Canadian Cardiovascular Society

Under the co-chair leadership of Drs. Scott McClure, Tom Lindsay, and Michelle Keir, the multi-society Aortic Team Model and Collaborative Decision Pathways for the Management of Complex Aortic Disease Clinical Practice Update proudly launches in the November issue of the Canadian Journal of Cardiology. The aims of the CPU are to affirm the importance of the aortic team concept, to provide an expert consensus on what constitutes an aortic team, and to provide a framework to guide efforts to incorporate the aortic team model into daily practice across Canada.

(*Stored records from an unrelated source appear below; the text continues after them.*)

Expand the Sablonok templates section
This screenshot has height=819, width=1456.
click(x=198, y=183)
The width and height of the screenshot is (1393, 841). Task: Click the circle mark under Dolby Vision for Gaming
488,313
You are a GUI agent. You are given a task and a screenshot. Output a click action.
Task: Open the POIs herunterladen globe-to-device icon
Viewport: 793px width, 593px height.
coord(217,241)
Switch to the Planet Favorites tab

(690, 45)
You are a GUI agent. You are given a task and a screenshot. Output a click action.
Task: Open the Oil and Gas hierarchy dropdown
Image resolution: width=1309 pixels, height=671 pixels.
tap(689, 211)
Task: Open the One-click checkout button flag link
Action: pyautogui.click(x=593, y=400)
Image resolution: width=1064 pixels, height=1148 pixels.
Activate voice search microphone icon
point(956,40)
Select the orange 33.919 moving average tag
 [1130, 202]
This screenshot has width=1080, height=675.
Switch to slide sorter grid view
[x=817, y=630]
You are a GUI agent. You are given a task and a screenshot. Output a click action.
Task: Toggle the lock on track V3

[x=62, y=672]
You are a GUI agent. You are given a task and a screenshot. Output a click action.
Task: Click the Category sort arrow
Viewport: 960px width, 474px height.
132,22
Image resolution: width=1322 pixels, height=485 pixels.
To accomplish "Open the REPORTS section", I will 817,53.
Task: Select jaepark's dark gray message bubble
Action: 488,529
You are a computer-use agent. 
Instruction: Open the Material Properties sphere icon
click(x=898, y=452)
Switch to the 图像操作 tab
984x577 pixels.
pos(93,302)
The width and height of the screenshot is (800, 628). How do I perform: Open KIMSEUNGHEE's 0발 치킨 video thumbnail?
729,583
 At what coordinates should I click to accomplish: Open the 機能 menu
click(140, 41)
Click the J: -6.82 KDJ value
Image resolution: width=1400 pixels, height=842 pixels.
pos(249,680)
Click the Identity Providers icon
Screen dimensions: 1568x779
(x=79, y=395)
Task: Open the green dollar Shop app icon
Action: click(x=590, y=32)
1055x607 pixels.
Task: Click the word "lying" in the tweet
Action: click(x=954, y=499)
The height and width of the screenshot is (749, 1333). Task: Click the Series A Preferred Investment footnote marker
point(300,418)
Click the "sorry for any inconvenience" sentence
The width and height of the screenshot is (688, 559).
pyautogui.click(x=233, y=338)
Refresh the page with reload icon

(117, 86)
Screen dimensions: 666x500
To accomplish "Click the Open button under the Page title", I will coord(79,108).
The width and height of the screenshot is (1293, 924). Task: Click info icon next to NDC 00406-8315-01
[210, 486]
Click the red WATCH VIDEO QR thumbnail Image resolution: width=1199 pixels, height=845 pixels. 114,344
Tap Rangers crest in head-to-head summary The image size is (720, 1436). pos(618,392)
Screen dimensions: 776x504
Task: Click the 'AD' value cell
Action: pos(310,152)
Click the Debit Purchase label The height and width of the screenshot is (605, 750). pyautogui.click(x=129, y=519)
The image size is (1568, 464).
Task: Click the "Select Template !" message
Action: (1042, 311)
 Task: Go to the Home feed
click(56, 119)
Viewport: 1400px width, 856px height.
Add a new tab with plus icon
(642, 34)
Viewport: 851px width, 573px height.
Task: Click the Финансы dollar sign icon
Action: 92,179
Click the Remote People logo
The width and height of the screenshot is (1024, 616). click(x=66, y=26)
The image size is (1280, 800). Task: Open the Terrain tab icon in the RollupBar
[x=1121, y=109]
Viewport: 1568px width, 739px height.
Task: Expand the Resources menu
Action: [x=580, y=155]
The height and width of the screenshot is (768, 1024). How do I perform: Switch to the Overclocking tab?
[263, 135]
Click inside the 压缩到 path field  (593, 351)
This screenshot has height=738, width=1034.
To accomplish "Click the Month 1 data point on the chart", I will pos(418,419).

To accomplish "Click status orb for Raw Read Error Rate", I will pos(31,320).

The co-chairs and writing panel represent the aortic team recommended in the CPU, with active and meritorious contributions from cardiology, cardiac surgery, vascular surgery, interventional radiology, and genetics. This team is commended for assembling, drafting, collaborating, and completing this CPU with speed, excellence and excellent teamwork.

“Aortic disease management becomes increasingly nuanced with increasing complexity. Providing the best care for our patients requires collaborative treatment decisions and a team mentality. It is the best way to ensure all treatment options are considered for the betterment of our patients.“ – Scott McClure, Co-chair of the CCS/CSCS/CSVS/CAIR Team Model and Care Pathways for Aortic Disease CPU

The Team Model and Care Pathways for Aortic Disease CPU focuses on the aortic arch, descending thoracic, and thoracoabdominal aorta, as these are the aortic segments where specialties, care plans, and treatment have the most substantial overlap. The importance of interdisciplinary aortic clinics is emphasized, as they promote shared-decision making, facilitate life-long surveillance and referrals for unique conditions, while also streamlining care pathways for aortic disease that were historically fragmented across specialties. This may mean regionalizing care for increasingly complex aortic disease, to maintain concentration of expertise and increased volume-outcome ratios for high-risk endovascular and surgical procedures.